Selain itu, lanjut dia, ada 16 aduan lainnya masuk melalui kanal-kanal komunikasi SAFEnet, termasuk yang diarahkan oleh mitra atau komunitas lain untuk membuat pengaduan di SAFEnet.
SAFEnet juga mencatat, dari jumlah tersebut, sebanyak 53 korban yang mengadu adalah perempuan dan 7 lainnya tidak menyebut gendernya.
Sementara itu, bentuk KBGS paling banyak yang dilaporkan adalah penyebaran konten intim tanpa persetujuan dengan total 45 kasus, pelanggaran privasi sebanyak 7 kasus, pembuatan akun peniru atau impersonasi sebanyak 2 kasus, pamer alat kelamin di ruang digital tanpa persetujuan sebanyak 3 kasus.

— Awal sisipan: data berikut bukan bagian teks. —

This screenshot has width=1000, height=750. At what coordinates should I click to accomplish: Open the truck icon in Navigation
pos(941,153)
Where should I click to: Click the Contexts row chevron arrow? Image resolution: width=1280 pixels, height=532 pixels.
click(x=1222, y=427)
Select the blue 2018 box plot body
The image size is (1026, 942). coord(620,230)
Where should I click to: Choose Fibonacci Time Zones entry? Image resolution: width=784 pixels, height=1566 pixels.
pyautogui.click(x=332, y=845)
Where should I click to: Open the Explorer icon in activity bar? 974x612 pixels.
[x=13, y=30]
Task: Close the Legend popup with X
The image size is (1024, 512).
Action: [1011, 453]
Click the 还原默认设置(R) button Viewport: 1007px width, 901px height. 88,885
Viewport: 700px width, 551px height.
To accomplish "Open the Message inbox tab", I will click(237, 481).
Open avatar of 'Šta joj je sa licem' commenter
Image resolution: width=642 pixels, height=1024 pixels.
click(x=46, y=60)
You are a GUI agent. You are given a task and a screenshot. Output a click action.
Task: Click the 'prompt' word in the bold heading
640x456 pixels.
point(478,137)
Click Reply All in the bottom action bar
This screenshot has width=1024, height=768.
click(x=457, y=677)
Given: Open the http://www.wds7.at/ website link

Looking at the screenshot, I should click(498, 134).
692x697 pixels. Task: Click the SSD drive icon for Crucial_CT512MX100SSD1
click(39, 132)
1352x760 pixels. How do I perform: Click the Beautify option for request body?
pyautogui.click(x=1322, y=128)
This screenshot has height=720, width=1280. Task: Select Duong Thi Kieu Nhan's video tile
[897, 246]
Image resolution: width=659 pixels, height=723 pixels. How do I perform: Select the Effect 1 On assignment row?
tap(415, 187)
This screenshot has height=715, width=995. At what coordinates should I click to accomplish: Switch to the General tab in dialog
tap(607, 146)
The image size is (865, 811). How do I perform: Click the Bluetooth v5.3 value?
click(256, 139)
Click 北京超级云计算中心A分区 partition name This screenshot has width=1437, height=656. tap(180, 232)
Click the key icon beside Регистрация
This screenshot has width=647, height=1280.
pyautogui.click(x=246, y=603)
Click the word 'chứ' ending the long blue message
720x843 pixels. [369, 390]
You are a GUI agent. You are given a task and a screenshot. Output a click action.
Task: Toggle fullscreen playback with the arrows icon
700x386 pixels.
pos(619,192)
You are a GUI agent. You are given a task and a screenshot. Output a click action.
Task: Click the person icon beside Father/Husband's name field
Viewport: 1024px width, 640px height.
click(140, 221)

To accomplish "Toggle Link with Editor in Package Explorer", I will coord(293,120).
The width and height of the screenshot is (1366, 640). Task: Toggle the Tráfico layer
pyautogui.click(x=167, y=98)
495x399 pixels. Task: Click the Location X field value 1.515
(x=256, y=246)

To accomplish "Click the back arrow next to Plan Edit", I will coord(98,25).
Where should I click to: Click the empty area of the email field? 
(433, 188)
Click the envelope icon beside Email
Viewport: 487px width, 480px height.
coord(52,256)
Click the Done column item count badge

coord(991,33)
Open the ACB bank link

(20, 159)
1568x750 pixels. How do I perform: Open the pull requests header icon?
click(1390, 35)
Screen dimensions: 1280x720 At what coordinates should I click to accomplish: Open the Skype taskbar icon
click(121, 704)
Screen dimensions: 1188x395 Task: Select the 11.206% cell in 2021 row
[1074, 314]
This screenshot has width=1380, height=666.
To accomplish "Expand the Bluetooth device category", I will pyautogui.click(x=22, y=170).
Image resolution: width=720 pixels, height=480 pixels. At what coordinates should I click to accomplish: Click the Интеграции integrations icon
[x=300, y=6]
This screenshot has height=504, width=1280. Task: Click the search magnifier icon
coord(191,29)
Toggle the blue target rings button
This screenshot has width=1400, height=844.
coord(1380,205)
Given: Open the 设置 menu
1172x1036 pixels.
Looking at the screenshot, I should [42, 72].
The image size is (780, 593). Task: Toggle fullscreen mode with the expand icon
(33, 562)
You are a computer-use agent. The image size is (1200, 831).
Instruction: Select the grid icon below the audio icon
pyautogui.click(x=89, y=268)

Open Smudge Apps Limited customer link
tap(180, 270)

Selain itu, ada juga bentuk lain seperti mempermalukan korban di ruang digital publik atau pelanggaran privasi korban di luar dari penjelasan tersebut.
Motivasi politik
Berdasarkan laporan SAFEnet, pada awalnya kasus-kasus KBGS lebih banyak terjadi karena motivasi balas dendam oleh pasangan atau mantan pasangan serta relasi timpang antara laki-laki dan perempuan.
Namun, sejak tahun lalu mulai terjadi KBGS dengan motivasi politik. Contohnya, jelas Damar, seorang aktivis perempuan menjadi korban melalui penyebaran foto telanjang dengan fitnah perselingkuhan bersama mitra kerjanya yang juga aktivis.
Penyebaran materi itu adalah upaya mendelegitimasi kerja-kerja mereka dalam menolak revisi UU Komisi Pemberantasan Korupsi (KPK).
"Tindakan ini adalah berbasis motif politik dengan tujuan untuk mendelegitimasi mereka yang menolak revisi UU KPK. Hal yang sama juga terjadi pada sejumlah mahasiswa yang akun WhatsApp-nya diretas dan kemudian digunakan untuk menyebarkan informasi bahwa mereka siap untuk membunuh dan meledakkan diri di Gedung KPK," urai dia.
Menurutnya, hal ini menjadi penanda bagaimana kian hari internet telah menjadi alat bagi kekuasaan untuk membungkam suara-suara kritis warga melalui beragam cara.
SAFEnet menilai, jika semua pelanggaran hak-hak digital oleh negara itu dibiarkan, maka kebebasan internet yang pernah digadang-gadang sebagai sebuah kemajuan di Indonesia hanya menunggu waktu kembali masuk "kuburan".